Imagens que circulam nas redes sociais mostram trabalhadores indianos em fábricas têxteis utilizando câmeras acopladas à cabeça enquanto executam tarefas como costurar, dobrar tecidos e repetir movimentos manuais com precisão ao longo do dia. A prática, já presente em 2026, reflete uma técnica utilizada no desenvolvimento de robôs humanoides.
O método é conhecido no setor como egocentric data collection, também chamado de “hand farms”. A tecnologia registra a perspectiva dos olhos do trabalhador sincronizada com o movimento das mãos, captando detalhes como ângulo, velocidade, torque e execução das tarefas.

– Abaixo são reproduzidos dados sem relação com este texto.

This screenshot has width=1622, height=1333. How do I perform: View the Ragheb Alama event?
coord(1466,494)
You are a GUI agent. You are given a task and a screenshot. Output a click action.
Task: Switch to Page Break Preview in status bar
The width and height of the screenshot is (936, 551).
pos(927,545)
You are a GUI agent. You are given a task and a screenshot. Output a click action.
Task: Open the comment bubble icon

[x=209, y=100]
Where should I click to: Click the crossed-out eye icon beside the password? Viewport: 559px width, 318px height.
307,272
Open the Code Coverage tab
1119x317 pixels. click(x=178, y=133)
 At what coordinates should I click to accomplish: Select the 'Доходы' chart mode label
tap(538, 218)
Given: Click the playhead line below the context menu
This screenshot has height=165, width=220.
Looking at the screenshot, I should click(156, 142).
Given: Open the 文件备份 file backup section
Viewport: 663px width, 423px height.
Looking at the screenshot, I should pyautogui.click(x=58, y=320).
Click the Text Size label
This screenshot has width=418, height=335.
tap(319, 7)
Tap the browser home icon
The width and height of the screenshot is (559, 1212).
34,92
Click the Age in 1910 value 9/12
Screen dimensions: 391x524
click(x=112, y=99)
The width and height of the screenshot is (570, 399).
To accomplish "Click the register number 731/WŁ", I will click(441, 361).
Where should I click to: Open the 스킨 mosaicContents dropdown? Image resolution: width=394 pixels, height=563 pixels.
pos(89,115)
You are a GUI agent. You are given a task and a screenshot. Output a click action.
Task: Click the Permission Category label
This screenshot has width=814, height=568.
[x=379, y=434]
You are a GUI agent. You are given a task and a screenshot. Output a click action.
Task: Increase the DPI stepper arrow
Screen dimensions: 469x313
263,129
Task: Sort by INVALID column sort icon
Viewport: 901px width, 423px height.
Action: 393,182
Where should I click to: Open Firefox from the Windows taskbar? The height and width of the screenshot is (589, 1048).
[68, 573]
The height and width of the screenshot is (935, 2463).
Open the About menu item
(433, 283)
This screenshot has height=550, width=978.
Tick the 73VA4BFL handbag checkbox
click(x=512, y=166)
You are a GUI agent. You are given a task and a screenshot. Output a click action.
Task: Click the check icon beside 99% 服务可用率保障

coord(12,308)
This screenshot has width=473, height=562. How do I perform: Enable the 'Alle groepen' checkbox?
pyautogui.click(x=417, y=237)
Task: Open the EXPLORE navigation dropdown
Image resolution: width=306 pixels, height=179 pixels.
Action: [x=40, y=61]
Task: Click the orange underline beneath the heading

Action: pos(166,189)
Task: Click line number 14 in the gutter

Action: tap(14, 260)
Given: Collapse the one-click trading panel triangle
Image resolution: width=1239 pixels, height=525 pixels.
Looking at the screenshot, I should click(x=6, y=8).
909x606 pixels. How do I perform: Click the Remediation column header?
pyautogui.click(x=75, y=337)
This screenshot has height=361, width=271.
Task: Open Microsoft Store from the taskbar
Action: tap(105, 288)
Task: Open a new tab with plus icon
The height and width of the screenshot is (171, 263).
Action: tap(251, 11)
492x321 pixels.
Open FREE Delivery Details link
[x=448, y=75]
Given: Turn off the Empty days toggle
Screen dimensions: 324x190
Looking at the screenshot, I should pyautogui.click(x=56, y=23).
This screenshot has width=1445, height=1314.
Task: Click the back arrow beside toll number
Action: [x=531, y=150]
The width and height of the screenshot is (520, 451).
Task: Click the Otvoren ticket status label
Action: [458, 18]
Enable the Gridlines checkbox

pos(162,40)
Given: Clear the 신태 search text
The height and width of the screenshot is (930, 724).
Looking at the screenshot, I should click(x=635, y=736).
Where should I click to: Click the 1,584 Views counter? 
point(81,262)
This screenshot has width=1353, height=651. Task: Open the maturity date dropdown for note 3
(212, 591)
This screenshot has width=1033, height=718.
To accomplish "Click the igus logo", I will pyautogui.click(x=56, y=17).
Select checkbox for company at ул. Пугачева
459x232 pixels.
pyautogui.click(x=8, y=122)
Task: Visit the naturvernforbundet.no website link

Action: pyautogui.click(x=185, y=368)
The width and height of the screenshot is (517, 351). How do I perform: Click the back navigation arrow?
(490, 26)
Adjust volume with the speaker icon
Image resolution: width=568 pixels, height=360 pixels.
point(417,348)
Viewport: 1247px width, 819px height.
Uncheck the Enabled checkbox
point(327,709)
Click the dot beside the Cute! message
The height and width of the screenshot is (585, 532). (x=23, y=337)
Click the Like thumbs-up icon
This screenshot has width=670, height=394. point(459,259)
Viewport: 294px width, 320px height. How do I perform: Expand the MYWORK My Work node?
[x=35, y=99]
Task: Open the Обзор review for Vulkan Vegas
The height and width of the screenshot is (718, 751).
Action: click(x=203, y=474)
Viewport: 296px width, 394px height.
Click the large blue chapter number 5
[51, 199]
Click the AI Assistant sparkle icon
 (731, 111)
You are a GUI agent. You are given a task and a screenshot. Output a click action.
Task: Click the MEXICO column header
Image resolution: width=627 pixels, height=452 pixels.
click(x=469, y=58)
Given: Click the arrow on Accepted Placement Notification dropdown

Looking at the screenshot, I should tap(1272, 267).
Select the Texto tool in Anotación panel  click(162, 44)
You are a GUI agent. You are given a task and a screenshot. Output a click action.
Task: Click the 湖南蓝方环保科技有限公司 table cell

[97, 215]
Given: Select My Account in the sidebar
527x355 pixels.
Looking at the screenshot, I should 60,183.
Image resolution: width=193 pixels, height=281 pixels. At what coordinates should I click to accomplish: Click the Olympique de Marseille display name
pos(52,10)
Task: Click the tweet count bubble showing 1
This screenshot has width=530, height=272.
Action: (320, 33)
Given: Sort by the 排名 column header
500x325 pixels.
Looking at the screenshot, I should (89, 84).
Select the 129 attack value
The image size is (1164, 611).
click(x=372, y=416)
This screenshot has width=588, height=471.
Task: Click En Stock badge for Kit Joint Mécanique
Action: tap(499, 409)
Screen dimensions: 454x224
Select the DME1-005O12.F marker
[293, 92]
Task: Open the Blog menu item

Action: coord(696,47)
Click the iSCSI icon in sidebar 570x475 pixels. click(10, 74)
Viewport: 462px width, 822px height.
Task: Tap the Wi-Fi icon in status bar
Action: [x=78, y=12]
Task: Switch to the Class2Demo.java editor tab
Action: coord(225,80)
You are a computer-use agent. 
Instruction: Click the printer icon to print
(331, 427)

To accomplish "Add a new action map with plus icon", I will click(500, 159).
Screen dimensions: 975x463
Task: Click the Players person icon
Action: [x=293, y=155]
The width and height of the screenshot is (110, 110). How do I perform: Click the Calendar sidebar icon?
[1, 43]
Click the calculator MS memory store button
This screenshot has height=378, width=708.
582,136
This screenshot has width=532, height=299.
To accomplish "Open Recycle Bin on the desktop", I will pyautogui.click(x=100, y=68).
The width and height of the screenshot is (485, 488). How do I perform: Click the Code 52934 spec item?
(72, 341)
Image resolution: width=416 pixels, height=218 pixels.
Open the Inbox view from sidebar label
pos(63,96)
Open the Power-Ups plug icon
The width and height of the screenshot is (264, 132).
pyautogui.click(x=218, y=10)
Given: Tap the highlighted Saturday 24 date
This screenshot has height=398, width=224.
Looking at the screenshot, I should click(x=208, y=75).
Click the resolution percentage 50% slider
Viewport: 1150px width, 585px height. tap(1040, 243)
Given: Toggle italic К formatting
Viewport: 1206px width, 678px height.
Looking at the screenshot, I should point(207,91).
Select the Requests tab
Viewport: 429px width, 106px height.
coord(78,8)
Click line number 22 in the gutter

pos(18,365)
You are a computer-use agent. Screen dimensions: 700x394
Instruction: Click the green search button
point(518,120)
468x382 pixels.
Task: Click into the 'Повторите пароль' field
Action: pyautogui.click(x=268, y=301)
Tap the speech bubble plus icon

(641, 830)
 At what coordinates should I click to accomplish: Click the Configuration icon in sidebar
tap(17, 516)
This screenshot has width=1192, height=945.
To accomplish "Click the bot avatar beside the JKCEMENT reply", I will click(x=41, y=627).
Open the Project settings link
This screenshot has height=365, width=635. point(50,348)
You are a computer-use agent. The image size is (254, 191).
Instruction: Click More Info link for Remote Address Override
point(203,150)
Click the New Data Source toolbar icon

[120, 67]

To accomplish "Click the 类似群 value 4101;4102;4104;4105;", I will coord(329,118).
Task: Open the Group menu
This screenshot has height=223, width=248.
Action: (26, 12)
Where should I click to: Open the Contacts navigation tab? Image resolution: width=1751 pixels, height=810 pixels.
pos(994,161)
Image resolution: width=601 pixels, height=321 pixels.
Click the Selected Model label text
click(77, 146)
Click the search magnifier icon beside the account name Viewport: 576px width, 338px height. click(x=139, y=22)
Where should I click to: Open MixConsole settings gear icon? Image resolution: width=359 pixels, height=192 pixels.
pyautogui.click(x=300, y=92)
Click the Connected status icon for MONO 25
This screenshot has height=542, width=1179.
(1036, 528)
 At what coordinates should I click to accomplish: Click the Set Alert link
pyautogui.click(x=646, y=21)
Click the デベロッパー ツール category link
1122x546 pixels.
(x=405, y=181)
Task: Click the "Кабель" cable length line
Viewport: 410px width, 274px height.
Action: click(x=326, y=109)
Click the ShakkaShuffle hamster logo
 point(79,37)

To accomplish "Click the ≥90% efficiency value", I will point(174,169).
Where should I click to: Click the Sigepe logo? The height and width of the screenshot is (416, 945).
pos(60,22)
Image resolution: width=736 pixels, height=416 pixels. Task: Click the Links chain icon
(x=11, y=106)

Esses dados são utilizados para treinar robôs humanoides, como os modelos Tesla Optimus, Figure 03 e Boston Dynamics Atlas, permitindo que realizem atividades manuais com maior precisão.
Startups como a Objectways, sediada em Bengaluru, contratam trabalhadores para coletar esses dados, registram cada etapa e comercializam os conjuntos para empresas de robótica.
A prática tem gerado debate nas redes sociais, principalmente pela percepção de que os próprios trabalhadores contribuem para o desenvolvimento de tecnologias que podem substituir suas funções. Um comentário em hindi resume essa visão: “Apne pair pe kulhadi marna”, expressão que significa “cortar o próprio pé”.
O caso reforça discussões sobre os impactos da automação e o papel da mão de obra humana na construção das tecnologias que influenciam o futuro do trabalho.